Did you know that over 26,500 Canadians died from opioid intoxication between January 2016 and September 2021? Or that the more than 350,000 people who used opioids to relieve pain had difficulty doing so?
According to the latest figures from the Public Health Agency of Canada, 339 people died from opioid intoxication in Quebec alone between January and September 2021.
Today, Canada is among the largest users of opioids in the world, whether they are prescribed for medical reasons or obtained illegally from illicit manufacturers of highly potent substances such as fentanyl.
Now there is new evidence that a more flexible treatment model than methadone can be just as effective in treating opioid use disorders, according to a study by University of Montreal psychiatry and addiction professor Didier Yutras-Aswad.
Working with other colleagues involved in the Canadian Research Initiative on Substance Abuse, a clinician at the CHUM Research Center published the results of a randomized controlled trial in American Journal of Psychiatry.
Instead of methadone, which must be taken under close supervision in a pharmacy, their treatment model is based on the prescription of buprenorphine-naloxone, known as suboxone.
Taken at home
Study participants were allowed to take Suboxone at home starting in the first weeks of treatment. This approach proved to be as effective as the methadone approach, but without the need for close monitoring.
So far, studies comparing the efficacy of these two opioid agonist (OAT) therapies have been conducted under strict medical supervision, which was considered necessary to ensure the safety and efficacy of the treatments.
Those who are subjected to such treatment often find this approach restrictive, and many others simply do not understand it, as the requirement to be under surveillance limits easy access to it.
“The buprenorphine-naloxone approach, which is more flexible in many ways than the conventional methadone care model, allows us to streamline and facilitate access to OAT at the national level,” Yuthras-Aswad said.
“This is an additional option to better accommodate treatment preferences for people with an opioid use disorder and be more respectful of their autonomy,” he said.
Over 270 participants
For the OPTIMA study, between October 2017 and March 2020, the research team recruited over 270 adult volunteers at seven hospitals and clinics in Quebec, Ontario, Alberta and British Columbia.
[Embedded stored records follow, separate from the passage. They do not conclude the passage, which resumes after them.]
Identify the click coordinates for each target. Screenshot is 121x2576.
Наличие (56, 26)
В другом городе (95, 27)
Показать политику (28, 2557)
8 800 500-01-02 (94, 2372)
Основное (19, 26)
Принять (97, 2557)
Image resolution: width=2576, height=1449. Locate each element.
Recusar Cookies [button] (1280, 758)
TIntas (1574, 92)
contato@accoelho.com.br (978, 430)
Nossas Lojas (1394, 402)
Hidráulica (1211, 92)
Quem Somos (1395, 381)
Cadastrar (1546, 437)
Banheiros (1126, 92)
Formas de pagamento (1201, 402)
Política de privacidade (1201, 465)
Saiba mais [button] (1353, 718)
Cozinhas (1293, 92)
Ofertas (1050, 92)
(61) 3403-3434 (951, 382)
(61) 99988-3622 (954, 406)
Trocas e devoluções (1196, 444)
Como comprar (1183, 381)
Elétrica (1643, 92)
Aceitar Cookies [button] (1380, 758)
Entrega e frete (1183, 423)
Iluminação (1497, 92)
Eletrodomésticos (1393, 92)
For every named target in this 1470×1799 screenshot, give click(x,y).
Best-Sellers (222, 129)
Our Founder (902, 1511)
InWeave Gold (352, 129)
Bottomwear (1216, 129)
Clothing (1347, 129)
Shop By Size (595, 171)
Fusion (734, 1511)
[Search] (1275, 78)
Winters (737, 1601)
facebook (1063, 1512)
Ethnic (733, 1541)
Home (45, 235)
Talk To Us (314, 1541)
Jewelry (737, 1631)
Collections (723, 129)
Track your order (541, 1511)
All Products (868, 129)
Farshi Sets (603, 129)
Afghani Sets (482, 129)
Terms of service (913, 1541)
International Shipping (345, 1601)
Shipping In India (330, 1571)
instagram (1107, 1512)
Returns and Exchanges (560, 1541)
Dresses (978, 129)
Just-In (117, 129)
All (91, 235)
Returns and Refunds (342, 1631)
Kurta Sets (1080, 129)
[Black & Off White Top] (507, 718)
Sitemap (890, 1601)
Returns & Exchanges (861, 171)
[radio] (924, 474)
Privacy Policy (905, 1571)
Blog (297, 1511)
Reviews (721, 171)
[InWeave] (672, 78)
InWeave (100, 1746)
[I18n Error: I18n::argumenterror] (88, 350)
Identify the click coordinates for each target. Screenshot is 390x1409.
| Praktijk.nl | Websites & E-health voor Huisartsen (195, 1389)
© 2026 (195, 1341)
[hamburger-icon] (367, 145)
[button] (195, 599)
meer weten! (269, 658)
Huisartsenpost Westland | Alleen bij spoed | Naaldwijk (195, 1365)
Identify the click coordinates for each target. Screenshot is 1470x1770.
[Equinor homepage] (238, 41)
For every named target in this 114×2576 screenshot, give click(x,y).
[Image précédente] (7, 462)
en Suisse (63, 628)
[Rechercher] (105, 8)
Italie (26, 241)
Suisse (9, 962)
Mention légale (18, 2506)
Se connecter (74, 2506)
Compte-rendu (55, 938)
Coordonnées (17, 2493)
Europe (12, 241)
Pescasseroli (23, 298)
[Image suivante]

With a median age of 39 years and one in three women, all had problems using opioids from either prescription or illicitly manufactured opioids. The opioids registered included hydromorphone, morphine, oxycodone and fentanyl.
Participants were randomly assigned to two groups: half received closely supervised methadone from a pharmacy, and the other half received suboxone, which could most often be taken at home.
They were followed for 24 weeks to particularly compare the effectiveness of each of the treatments in reducing opioid use.
Yuthras-Aswad says that despite calls in recent years for greater awareness of substance use disorders, the stigma surrounding people with substance use disorders continues to hinder access to safe, appropriate, and evidence-based treatment.
“With health restrictions and follow-up visit restrictions that we have seen during the COVID-19 pandemic, I think we are becoming more and more aware that Canadians need more flexible treatment options,” he said.
“We have to provide models that are better suited to their needs and situations. This is important not only to reduce people’s exposure to unsafe opioids, but also to help them improve their health and quality of life.”
While a solution supported by OPTIMA data is an important component of the response to the opioid and overdose crisis, it must necessarily be part of a broader range of harm reduction strategies to address these issues, he added.